=== Available records ===
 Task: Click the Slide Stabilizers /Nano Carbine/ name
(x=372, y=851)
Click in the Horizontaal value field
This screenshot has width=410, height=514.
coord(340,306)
===
Exercise objective:
Give exactly, and nothing besides, the lines from the one in which "Click in the Horizontaal value field" occurs through the end of the records.

Response below:
Click in the Horizontaal value field
This screenshot has width=410, height=514.
coord(340,306)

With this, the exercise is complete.